The flow resistance is computed as
k = ṁ ⁄ √ Δp
where ṁ is the mass flow rate and Δp is the pressure drop. For |ṁ| < δ_{ṁ} ṁ_{0}, where δ_{ṁ} is a parameter and ṁ_{0} is the mass flow rate at the nominal operating point, the equation is linearized. The pressure drop is computed as a function of mass flow rate instead of volume flow rate as this often leads to fewer equations. Otherwise, the pressure drop would depend on the density and hence on temperature.
The flow coefficient k is typically computed based
on nominal values for the mass flow rate and the pressure drop, i.e.,
k = ṁ_{0} ⁄ √ Δp_{0}
.
This functional form has been used as in building HVAC systems, a more exact
computation of the pressure drop would require detailed knowledge of the duct or pipe
dimensions and the flow bends and junctions. This information is often not available during
early design.

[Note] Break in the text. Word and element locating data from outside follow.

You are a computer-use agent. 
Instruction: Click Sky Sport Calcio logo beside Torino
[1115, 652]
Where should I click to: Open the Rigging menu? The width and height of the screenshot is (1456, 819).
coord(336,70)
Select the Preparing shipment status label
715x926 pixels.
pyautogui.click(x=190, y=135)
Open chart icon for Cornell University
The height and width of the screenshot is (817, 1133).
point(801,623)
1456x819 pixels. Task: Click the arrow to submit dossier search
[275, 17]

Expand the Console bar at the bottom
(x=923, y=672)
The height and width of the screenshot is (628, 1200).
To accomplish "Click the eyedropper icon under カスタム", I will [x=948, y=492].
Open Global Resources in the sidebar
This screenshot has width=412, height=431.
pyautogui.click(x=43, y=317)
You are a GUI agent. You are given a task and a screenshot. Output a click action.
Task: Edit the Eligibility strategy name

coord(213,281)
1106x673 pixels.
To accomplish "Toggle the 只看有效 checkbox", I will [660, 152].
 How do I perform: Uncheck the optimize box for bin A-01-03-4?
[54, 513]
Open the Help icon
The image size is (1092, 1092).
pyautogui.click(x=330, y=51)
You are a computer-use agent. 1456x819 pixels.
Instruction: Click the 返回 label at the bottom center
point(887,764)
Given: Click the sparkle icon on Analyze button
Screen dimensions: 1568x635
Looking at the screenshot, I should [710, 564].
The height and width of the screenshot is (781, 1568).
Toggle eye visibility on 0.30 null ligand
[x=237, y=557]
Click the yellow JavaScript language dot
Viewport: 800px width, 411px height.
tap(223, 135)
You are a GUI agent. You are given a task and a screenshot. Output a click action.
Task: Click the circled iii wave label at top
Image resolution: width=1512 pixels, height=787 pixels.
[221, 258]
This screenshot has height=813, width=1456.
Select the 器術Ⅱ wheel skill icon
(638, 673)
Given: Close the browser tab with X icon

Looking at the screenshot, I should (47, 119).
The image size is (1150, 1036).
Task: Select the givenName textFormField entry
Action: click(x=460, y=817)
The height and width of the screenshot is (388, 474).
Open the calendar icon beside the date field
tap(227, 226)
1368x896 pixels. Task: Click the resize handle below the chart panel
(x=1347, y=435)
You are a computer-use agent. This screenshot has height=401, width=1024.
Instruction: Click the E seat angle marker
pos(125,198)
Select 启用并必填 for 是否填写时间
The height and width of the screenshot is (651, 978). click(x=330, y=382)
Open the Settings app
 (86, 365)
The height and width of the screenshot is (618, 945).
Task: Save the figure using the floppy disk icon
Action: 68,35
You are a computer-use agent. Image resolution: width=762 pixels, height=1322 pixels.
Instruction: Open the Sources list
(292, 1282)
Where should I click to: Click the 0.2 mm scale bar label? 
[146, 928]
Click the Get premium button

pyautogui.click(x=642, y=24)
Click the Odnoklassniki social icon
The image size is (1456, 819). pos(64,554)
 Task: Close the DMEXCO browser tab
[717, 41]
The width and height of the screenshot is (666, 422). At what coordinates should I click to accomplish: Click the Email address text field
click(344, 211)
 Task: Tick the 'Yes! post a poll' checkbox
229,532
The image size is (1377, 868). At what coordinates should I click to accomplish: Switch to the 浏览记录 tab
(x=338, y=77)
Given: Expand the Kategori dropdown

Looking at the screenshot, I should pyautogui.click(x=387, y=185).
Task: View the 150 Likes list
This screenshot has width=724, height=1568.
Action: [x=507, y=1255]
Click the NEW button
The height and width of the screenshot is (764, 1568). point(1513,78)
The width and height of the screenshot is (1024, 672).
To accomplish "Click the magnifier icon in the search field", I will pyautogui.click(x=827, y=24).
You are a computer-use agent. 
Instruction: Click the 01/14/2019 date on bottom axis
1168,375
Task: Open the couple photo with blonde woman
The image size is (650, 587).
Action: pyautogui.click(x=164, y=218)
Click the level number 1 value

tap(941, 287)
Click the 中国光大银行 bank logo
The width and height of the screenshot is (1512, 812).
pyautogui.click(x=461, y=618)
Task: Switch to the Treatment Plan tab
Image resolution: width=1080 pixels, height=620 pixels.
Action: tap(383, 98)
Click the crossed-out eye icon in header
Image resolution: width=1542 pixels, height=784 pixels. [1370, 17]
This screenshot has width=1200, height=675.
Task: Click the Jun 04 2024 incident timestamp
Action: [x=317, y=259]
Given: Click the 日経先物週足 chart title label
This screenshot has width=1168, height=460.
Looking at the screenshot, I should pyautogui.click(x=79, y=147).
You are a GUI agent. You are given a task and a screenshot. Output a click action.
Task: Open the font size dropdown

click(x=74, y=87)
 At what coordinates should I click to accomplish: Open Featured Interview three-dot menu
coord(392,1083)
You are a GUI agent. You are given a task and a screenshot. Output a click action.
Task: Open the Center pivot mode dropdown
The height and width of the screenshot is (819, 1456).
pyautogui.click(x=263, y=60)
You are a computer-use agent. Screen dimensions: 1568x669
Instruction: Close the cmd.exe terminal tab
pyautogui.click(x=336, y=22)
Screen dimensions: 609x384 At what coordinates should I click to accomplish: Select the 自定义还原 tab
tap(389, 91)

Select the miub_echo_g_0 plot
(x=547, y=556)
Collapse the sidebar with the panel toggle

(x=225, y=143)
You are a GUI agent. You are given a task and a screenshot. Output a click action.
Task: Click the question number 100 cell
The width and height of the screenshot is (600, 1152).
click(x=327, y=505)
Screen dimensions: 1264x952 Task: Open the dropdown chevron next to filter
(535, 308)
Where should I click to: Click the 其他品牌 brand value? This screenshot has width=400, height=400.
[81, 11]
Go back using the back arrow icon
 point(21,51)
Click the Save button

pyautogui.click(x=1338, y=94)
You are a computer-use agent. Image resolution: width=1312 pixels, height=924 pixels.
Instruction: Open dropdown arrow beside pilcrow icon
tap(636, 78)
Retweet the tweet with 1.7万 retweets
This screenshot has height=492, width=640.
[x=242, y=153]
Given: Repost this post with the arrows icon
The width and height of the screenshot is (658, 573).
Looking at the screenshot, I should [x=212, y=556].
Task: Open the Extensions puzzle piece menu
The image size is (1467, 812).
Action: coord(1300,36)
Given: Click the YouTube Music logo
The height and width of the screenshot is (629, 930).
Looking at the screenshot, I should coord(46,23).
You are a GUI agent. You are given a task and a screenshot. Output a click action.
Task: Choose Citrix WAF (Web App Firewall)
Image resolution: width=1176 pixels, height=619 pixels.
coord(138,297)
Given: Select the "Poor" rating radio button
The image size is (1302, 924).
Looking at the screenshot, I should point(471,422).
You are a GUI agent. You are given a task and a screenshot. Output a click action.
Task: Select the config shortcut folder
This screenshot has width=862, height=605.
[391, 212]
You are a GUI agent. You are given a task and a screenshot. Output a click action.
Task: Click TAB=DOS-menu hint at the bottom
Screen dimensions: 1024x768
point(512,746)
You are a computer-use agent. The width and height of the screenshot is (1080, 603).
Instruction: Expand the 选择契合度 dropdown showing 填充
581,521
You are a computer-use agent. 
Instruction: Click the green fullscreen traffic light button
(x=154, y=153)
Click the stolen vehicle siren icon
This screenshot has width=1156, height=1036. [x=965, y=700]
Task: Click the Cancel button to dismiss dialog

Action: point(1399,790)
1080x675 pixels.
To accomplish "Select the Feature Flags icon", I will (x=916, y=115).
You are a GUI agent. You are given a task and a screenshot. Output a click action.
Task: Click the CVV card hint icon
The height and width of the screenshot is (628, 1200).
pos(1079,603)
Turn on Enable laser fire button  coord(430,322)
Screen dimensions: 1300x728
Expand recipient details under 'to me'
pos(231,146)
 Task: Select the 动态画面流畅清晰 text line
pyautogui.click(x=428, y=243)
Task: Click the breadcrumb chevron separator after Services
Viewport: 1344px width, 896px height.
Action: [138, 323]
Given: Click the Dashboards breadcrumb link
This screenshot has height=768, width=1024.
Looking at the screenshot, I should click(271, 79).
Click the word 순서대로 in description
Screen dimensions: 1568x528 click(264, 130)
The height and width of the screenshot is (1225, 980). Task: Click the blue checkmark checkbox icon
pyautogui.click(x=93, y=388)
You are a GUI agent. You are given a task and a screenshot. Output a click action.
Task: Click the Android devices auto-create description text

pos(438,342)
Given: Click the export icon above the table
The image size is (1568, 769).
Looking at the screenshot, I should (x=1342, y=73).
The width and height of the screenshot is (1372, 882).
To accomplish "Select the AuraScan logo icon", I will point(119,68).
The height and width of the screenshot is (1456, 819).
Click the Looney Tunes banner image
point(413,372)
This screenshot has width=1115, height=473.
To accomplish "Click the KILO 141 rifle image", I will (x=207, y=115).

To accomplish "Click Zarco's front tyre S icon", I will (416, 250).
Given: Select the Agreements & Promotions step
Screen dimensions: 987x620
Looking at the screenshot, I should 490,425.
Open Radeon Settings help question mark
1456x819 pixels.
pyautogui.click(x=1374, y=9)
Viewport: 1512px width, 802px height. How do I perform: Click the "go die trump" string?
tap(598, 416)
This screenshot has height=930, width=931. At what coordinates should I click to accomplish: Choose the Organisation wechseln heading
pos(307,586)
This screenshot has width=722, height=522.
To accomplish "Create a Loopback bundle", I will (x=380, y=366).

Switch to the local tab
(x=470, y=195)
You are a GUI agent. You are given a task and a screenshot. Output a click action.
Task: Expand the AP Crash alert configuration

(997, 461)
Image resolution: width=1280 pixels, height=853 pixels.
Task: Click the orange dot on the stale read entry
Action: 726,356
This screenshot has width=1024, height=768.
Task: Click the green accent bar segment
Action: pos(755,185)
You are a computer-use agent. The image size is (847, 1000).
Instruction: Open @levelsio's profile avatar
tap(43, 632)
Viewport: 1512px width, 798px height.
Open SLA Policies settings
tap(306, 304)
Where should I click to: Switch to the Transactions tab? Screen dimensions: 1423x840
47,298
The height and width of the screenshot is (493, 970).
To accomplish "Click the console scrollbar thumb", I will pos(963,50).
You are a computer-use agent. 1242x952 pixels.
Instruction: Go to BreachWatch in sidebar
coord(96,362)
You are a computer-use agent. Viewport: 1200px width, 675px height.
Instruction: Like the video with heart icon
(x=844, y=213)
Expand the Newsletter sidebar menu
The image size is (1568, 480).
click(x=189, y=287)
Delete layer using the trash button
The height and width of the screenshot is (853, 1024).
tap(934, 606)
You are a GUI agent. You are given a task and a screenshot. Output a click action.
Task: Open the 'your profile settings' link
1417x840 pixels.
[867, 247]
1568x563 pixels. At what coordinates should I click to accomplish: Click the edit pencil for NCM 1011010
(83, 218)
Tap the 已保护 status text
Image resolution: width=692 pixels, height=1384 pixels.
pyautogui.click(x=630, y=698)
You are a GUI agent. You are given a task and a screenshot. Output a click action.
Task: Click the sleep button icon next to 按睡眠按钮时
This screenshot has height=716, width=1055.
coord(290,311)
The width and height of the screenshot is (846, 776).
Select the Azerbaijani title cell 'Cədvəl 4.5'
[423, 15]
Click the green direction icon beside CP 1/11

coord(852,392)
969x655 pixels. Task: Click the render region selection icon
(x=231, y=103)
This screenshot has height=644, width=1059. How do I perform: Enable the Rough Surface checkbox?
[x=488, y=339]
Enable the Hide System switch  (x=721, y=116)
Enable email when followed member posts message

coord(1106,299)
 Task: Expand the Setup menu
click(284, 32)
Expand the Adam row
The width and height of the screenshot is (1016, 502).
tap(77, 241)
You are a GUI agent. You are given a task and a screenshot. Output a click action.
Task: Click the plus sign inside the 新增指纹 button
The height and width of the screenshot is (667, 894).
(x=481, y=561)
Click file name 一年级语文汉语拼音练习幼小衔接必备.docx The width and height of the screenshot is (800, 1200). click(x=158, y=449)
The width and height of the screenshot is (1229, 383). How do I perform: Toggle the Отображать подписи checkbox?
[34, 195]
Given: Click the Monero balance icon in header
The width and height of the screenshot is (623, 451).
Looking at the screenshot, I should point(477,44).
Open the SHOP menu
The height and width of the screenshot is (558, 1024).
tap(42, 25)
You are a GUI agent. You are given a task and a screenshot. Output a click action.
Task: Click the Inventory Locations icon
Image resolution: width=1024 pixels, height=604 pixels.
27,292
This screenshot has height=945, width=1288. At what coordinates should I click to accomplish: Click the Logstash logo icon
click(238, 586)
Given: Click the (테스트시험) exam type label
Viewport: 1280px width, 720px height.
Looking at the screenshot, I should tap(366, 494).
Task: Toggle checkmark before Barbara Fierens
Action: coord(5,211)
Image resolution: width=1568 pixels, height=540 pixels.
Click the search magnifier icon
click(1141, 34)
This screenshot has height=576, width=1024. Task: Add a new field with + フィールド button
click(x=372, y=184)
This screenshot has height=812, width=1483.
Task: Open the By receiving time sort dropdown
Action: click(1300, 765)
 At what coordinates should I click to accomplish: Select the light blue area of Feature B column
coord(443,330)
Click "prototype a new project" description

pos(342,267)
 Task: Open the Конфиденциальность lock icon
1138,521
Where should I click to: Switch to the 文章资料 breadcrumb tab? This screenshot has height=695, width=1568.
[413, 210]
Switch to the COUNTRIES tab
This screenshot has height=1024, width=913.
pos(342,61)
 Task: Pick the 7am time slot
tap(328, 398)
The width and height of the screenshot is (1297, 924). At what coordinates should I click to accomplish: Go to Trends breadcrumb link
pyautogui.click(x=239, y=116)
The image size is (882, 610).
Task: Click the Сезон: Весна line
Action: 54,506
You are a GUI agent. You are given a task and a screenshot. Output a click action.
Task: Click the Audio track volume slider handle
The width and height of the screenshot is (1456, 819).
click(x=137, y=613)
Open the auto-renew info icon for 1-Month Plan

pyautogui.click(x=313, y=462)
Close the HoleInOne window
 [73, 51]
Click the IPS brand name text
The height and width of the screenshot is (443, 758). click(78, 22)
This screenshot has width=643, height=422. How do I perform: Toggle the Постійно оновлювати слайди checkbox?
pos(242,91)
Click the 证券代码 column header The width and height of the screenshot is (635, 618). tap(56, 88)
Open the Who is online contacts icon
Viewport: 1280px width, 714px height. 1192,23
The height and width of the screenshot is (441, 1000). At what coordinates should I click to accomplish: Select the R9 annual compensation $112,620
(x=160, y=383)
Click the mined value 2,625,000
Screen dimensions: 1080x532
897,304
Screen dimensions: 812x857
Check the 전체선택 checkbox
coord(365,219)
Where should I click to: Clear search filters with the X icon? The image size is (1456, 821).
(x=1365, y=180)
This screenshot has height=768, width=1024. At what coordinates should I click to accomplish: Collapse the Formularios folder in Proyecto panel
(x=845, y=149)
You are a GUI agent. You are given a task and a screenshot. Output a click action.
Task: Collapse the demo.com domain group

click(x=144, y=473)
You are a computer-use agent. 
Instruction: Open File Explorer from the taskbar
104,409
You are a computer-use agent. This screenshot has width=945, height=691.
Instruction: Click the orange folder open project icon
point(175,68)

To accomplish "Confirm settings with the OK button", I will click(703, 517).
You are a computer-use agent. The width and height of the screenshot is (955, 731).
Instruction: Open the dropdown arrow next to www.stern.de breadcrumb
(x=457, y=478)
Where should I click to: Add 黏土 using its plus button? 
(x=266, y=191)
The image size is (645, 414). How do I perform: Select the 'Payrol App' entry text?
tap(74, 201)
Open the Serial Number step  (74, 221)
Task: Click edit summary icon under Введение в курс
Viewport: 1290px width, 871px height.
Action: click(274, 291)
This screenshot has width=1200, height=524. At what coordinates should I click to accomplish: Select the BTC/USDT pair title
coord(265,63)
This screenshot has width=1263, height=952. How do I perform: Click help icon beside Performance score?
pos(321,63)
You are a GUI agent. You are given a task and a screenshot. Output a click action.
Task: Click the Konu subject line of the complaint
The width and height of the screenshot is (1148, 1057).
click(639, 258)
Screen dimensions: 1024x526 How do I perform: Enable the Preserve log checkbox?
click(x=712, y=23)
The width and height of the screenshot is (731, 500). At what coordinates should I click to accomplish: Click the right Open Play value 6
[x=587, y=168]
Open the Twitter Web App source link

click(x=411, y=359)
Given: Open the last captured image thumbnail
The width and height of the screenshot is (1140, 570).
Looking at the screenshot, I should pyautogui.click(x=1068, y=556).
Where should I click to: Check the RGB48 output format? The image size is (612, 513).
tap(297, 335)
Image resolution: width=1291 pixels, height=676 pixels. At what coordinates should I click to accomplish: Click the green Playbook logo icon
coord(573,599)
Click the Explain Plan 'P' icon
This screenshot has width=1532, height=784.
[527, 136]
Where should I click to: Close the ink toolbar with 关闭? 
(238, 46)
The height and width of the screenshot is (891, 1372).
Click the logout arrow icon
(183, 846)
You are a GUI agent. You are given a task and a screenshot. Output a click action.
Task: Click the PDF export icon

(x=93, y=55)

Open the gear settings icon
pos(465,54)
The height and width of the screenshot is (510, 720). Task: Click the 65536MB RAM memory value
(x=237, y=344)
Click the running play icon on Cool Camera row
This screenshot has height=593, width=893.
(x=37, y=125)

However, if a more detailed pressure drop calculation is required, then models from
Modelica.Fluid can be used in conjuction with models from the Buildings
library.
In actuators such as valves and air dampers, k is a function of the control signal.
Most models have parameters
massDynamics
and energyDynamics
that allow using a dynamic or a
steady-state equation for the mass and energy balance.
The table below shows the different settings and how they affect the
mass and energy balance equations.
For the mass balance, the following configurations can be selected:
Parameter | Initialization problem If density depends on pressure |
Initialization problem If density is independent of pressure |
Equation used during time integration |
---|---|---|---|
DynamicsFreeInitial | Unspecified | Unspecified | dm(t)/dt = ∑ ṁ(t) |
FixedInitial | p(0)=p_{0} | Unspecified | dm(t)/dt = ∑ ṁ(t) |
SteadyStateInitial | dp(0)/dt | Unspecified | dm(t)/dt = ∑ ṁ(t) |
SteadyState | Unspecified | Unspecified | 0 = ∑ ṁ(t) |
where m(t) is the mass of the control volume, ṁ(t) is the mass flow rate, p is the pressure and p_{0} is the initial pressure, which is a parameter. Unspecified means that no equation is declared for p(0). In this situation, there can be two cases:
p(start=Medium.p_default)
,
where Medium
is the medium model.
Similarly, for the energy balance, the following configurations can be selected:
Parameter | Initialization problem | Equation used during time integration |
---|---|---|
DynamicsFreeInitial | Unspecified | dU(t)/dt = ∑ ṁ(t) h(t) + ∑ Q̇(t) |
FixedInitial | T(0)=T_{0} | dU(t)/dt = ∑ ṁ(t) h(t) + ∑ Q̇(t) |
SteadyStateInitial | dT(0)/dt=0 | dU(t)/dt = ∑ ṁ(t) h(t) + ∑ Q̇(t) |
SteadyState | Unspecified | 0 = ∑ ṁ(t) h(t) + ∑ Q̇(t) |
where U(t) is the internal energy of the control volume, h(t) is the enthalpy carried by the medium and Q̇(t) is the heat flow rate that is added to the medium through the heat port. Unspecified means that no equation is declared for T(0). In this situation, there can be two cases:
T(start=Medium.T_default)
,
where Medium
is the medium model
In most models, the size of volume is configured using the parameter tau
.
This parameter is equal to the time constant that the volume has if the mass flow rate is
at its nominal value, as set by the parameter m_flow_nominal
.
Using the time constant, as opposed to the actual fluid volume, allows in many cases an
easier parametrization, since the volume is automatically enlarged if the nominal mass
flow rate is increased. This allows an easy adjustment of the component size.
The actual size of the control volume is then set as
V = ṁ_{0} τ/ρ_{0}
where m_{0} is the nominal mass flow rate, τ is the time constant, and ρ_{0} is the mass density at the nominal condition.
Extends from Modelica.Icons.Information (Icon for general information packages).